• Task description:
Select all lines in the records that include "axis".

--- Data for review Enclosed Below ---

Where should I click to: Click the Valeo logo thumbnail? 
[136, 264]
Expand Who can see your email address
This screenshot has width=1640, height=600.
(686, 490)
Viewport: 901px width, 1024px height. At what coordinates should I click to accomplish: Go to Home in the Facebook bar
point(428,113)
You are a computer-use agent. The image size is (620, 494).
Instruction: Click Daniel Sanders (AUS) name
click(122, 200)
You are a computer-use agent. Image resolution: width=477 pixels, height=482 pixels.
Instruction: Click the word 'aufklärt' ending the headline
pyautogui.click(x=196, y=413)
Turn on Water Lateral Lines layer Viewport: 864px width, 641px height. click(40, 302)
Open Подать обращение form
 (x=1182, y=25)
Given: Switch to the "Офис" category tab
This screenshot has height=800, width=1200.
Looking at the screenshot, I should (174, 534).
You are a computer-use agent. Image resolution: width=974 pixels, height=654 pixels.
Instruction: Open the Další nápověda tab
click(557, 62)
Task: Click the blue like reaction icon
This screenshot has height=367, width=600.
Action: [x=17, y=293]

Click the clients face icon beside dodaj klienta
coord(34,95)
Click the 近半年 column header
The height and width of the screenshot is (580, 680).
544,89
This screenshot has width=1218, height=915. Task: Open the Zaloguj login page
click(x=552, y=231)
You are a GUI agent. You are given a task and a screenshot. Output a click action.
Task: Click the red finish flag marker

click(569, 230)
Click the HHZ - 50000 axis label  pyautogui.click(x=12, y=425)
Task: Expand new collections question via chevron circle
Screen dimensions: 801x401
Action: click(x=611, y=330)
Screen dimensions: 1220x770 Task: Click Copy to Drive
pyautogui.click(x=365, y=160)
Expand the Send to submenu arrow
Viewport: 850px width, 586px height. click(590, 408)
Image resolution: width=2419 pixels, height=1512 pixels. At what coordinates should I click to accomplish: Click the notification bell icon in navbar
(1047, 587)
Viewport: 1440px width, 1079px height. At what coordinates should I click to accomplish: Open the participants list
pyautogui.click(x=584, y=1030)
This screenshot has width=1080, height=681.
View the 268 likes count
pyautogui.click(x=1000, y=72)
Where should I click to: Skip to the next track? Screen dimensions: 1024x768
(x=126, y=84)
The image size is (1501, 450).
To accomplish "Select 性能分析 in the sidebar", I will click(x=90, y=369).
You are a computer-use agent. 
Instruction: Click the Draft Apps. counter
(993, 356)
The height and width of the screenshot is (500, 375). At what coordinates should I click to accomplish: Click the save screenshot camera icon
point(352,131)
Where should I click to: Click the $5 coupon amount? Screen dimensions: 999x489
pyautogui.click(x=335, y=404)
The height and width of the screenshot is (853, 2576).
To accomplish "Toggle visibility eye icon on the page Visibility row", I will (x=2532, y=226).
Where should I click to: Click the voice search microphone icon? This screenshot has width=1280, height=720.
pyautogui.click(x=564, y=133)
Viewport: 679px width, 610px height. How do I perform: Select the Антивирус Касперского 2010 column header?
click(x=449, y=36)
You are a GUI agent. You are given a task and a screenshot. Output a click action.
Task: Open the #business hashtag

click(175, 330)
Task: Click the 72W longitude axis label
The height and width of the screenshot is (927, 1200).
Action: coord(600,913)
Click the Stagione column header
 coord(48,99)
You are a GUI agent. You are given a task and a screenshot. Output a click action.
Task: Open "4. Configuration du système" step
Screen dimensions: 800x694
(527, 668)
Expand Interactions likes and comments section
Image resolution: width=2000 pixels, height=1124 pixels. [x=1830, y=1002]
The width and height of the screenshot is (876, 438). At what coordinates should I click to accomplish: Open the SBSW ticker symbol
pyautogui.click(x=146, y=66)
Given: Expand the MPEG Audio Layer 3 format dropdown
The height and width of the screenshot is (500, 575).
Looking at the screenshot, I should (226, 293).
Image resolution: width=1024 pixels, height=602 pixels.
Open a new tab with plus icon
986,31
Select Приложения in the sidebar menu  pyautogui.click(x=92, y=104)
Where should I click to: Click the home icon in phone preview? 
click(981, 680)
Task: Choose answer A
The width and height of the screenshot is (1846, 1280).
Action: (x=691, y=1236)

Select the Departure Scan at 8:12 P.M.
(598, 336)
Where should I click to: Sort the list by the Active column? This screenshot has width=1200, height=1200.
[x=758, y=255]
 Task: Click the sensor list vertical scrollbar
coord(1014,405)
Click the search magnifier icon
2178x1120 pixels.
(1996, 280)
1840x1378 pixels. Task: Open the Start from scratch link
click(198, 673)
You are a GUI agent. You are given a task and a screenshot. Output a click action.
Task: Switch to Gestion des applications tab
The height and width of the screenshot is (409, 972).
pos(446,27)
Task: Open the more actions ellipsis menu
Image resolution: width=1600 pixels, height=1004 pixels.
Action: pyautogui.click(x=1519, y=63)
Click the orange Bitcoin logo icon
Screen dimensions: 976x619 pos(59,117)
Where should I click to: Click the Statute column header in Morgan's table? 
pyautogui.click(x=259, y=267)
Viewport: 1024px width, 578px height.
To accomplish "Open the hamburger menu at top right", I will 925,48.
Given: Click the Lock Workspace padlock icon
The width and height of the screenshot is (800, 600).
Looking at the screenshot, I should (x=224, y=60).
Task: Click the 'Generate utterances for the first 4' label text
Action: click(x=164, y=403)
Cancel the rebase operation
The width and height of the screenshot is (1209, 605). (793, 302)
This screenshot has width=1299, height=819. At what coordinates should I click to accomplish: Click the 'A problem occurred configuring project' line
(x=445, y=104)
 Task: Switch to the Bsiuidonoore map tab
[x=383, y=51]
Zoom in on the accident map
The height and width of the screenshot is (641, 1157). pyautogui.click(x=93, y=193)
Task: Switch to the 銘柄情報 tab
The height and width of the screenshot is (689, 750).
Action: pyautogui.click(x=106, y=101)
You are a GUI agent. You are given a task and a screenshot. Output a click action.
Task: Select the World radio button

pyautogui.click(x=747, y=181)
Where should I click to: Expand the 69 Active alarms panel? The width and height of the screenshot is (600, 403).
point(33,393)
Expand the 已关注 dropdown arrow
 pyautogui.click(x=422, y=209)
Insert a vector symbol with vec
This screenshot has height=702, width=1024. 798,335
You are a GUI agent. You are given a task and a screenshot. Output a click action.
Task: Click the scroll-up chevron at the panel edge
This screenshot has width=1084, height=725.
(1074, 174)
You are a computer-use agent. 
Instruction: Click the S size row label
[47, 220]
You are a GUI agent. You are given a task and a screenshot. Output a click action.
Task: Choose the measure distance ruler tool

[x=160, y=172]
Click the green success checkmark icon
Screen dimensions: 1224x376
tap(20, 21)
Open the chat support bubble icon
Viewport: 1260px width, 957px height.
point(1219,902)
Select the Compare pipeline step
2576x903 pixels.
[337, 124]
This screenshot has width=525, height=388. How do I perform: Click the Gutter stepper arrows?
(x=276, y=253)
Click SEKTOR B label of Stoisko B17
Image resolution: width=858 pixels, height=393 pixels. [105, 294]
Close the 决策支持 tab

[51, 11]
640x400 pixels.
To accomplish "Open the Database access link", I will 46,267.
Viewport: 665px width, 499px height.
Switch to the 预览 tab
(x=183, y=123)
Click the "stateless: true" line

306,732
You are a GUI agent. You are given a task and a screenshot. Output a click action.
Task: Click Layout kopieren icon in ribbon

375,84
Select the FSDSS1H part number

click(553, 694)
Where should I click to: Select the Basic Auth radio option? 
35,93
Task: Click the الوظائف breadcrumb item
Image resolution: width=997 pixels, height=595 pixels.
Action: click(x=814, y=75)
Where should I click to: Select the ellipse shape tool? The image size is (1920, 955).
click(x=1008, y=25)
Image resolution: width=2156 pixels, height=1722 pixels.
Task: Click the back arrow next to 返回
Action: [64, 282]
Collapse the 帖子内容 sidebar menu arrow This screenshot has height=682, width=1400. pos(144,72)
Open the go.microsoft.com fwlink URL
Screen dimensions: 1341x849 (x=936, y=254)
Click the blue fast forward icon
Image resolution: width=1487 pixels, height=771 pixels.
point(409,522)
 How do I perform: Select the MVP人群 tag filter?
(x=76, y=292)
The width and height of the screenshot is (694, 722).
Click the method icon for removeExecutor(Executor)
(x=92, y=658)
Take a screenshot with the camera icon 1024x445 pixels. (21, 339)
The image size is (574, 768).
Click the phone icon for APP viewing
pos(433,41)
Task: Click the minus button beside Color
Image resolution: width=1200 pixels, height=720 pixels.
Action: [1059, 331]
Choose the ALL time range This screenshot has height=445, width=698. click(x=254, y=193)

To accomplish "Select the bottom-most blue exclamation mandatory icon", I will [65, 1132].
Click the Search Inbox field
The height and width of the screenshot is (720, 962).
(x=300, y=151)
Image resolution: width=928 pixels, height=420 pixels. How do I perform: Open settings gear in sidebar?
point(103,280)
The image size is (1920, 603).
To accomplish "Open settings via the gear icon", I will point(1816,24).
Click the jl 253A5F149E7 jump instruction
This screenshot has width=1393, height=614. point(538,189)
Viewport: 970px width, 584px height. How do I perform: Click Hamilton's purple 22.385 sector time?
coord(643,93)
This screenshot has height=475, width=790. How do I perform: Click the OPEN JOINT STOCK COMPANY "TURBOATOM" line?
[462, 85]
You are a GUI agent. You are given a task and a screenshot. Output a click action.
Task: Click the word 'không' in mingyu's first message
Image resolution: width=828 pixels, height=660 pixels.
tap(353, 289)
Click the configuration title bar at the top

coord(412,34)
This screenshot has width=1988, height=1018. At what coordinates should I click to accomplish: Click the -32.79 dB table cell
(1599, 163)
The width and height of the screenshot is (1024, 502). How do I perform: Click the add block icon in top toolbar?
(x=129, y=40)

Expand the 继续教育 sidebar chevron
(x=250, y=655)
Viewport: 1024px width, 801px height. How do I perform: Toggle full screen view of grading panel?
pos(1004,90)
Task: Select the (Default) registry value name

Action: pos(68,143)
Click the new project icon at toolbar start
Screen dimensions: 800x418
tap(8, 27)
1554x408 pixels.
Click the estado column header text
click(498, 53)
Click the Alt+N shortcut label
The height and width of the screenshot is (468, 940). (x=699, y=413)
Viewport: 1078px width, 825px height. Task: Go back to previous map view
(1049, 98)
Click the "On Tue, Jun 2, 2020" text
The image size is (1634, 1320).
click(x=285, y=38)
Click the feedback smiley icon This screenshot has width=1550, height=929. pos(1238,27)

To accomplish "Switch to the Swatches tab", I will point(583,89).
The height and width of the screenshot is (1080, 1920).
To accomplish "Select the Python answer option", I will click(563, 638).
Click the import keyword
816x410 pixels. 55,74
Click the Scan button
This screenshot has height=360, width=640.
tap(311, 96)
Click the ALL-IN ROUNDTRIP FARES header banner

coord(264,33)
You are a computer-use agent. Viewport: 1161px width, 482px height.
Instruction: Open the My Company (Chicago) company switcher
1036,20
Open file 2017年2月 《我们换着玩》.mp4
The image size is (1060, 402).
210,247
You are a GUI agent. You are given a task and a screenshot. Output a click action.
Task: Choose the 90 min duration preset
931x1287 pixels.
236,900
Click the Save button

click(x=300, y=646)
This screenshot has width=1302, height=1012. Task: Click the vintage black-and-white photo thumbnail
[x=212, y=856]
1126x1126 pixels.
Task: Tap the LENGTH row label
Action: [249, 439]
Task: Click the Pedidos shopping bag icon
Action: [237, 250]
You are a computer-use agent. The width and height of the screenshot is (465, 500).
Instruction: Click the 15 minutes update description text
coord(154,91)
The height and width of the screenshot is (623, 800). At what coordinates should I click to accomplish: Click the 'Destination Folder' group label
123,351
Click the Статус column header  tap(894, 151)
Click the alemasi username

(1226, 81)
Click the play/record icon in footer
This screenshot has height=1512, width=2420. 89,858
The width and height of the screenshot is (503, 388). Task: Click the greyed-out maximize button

--- End of Enclosed Data for review ---

• Task result:
Click the HHZ - 50000 axis label  pyautogui.click(x=12, y=425)
Task: Click the 72W longitude axis label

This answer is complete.